New York City based ‘Vegan Drag Queen’ Honey LaBronx hosts Acorn-A-Go-Go’s Vegan Fall Festival Saturday. (Photo courtesy Honey LaBronx)

Friday, Oct. 11

The Sugarloaf Crafts Festival kicks off its 39th year at the Montgomery County Fairgrounds (16 Chestnut St., Gaithersburg, Md.,) today from 10 a.m.- 6 p.m. Festival continues through Sunday. Meet the jury selected artists and purchase their artwork including pottery, sculpture, home accessories, jewelry, fashion, furniture, photography and more. Sample gourmet food, listen to live music and participate in interactive children entertainment. Tickets are $8 online for adults and $10 at the door. Children under 12 are free. Free parking. For more information, visit sugarloafcrafts.com.

“Love Heals Homophobia” screens at St. Marks Episcopal Church (301 A St., S.E.) tonight from 7-8 p.m. The film was made in response to the appeals made by countries where it is illegal to be LGBT. For more details, visit thedccenter.org.

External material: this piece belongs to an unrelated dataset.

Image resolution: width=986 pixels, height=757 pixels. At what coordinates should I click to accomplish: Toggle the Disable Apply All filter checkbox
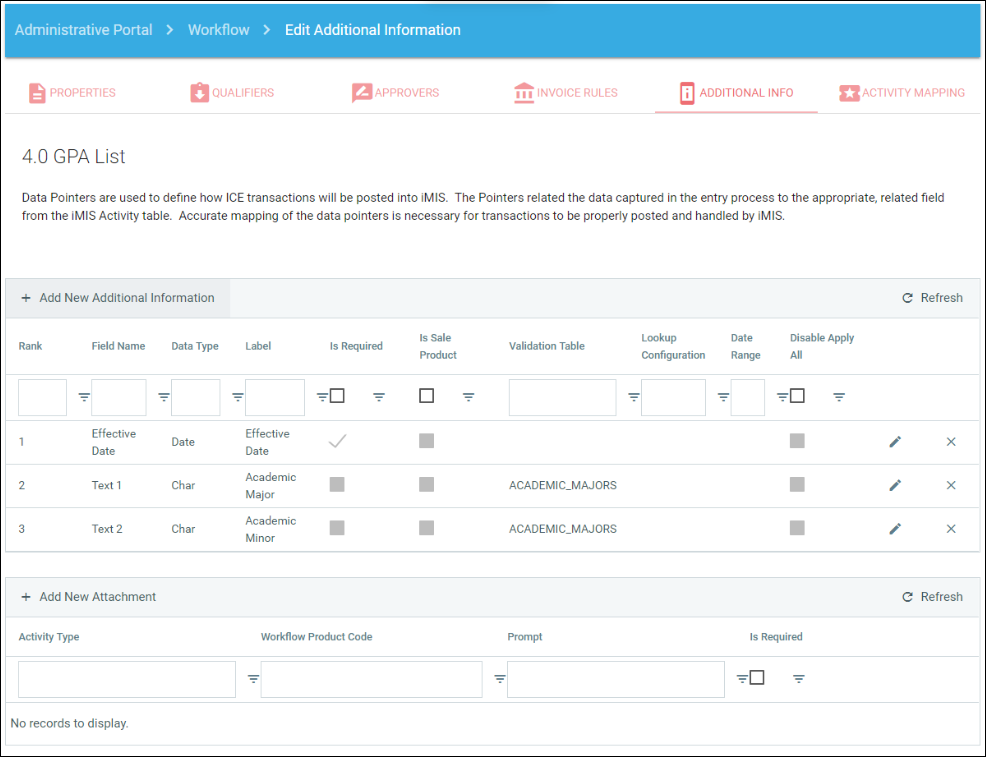797,396
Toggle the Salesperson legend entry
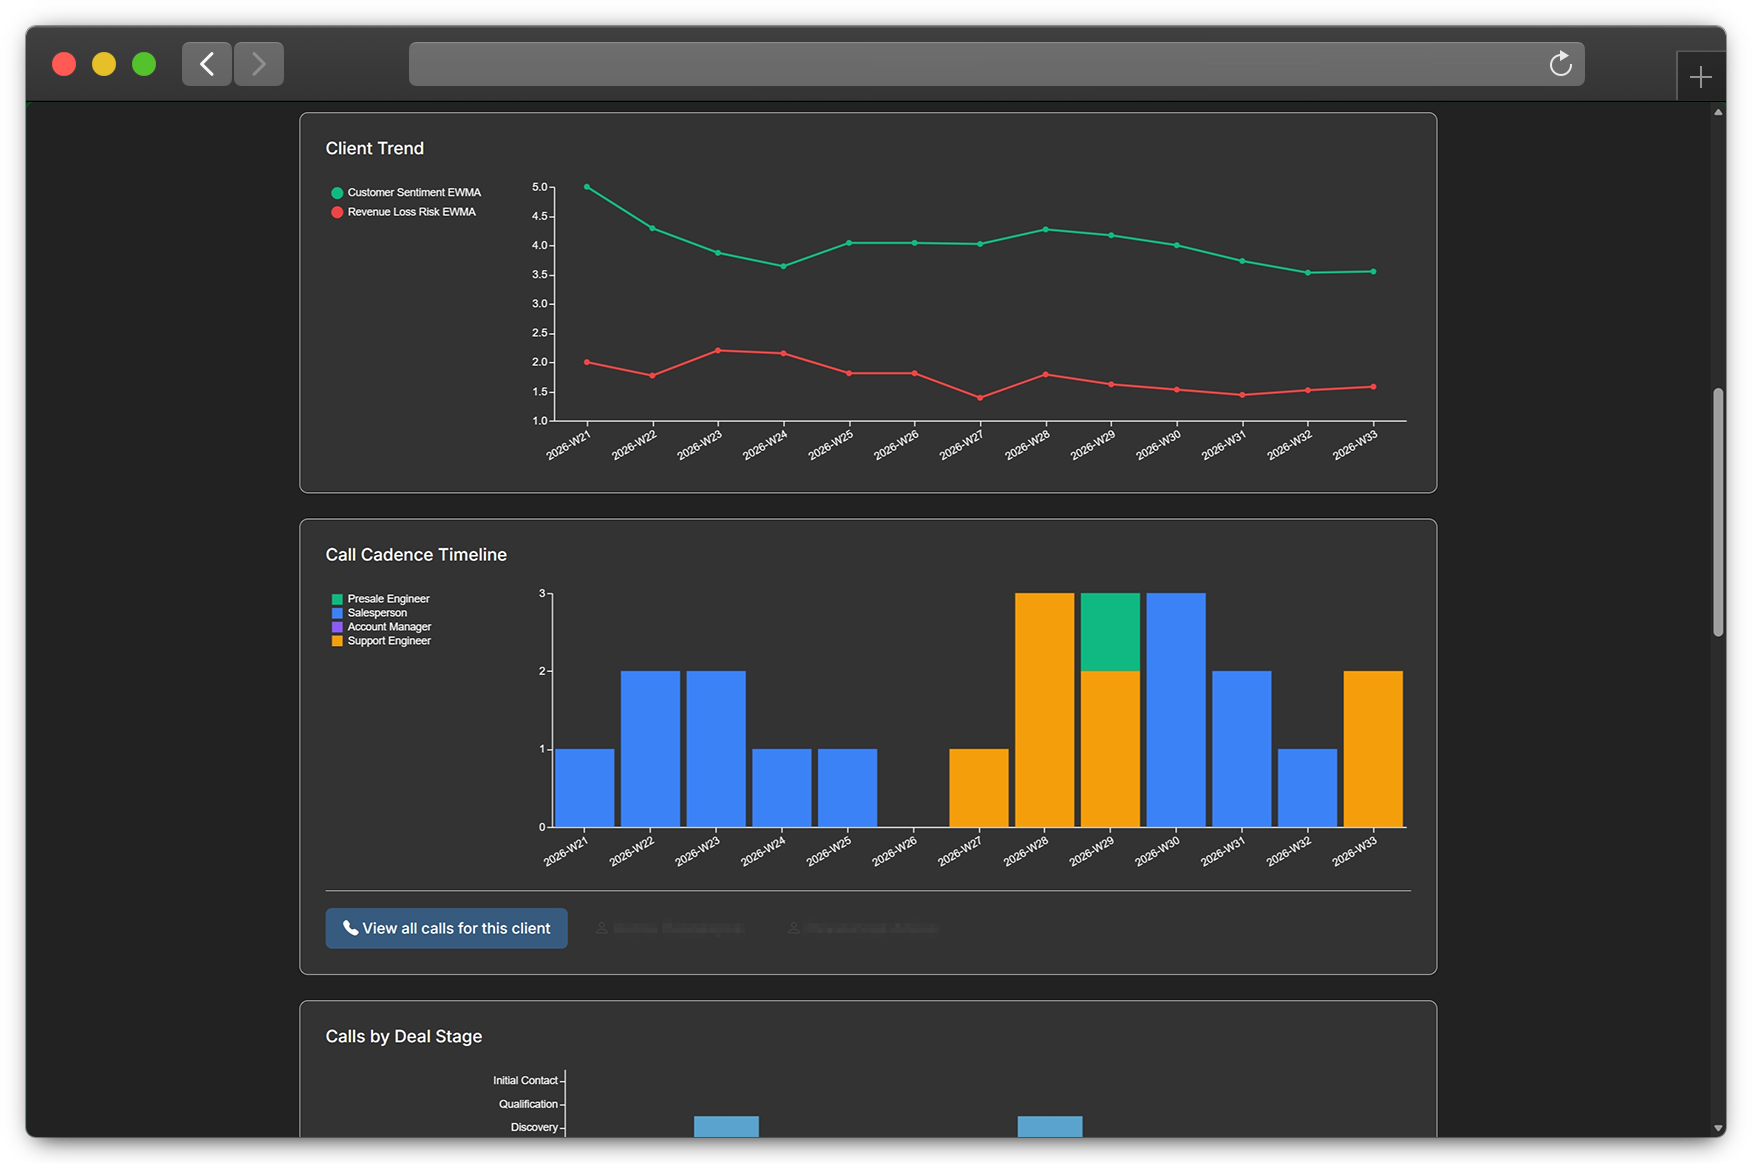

Town (2009 8th St., N.W.) hosts Bear Happy Hour tonight from 6-11 p.m. There is no cover charge and admission is limited to guests 21 and over. For more information, visit towndc.com.

SMYAL (410 7th St., S.E.) hosts “National Coming Out Day Celebration” today from 5-7 p.m. Decorate cupcakes, listen to music and more. For details, visit smyal.org.

Saturday, Oct. 12

Washington National Opera (WNO) honors Giuseppe Verdi’s 200th birthday with a performance of “The Force of Destiny,” the tale of three lives on a path to ruin, beginning tonight at 7 p.m. and running through Oct. 26 at The Kennedy Center (2700 F St., N.W.). Tickets range from $25-$300. For more details, visit kennedy-center.org.

The D.C. Center (1316 U St., N.W.) hosts free and confidential HIV testing from 4-7 p.m. today. For details, visit thedccenter.org.

Town (2009 8th St., N.W.) hosts adult entertainment stars Levi Karter, Jake Bass and Max Ryder tonight. Doors open at 10 p.m. Cover is $8 from 10-11 p.m. and $12 after 11 p.m. $3 drinks before 11 p.m. Drag show starts at 10:30 p.m. Admission limited to guests 21 and over. For more information, visit towndc.com.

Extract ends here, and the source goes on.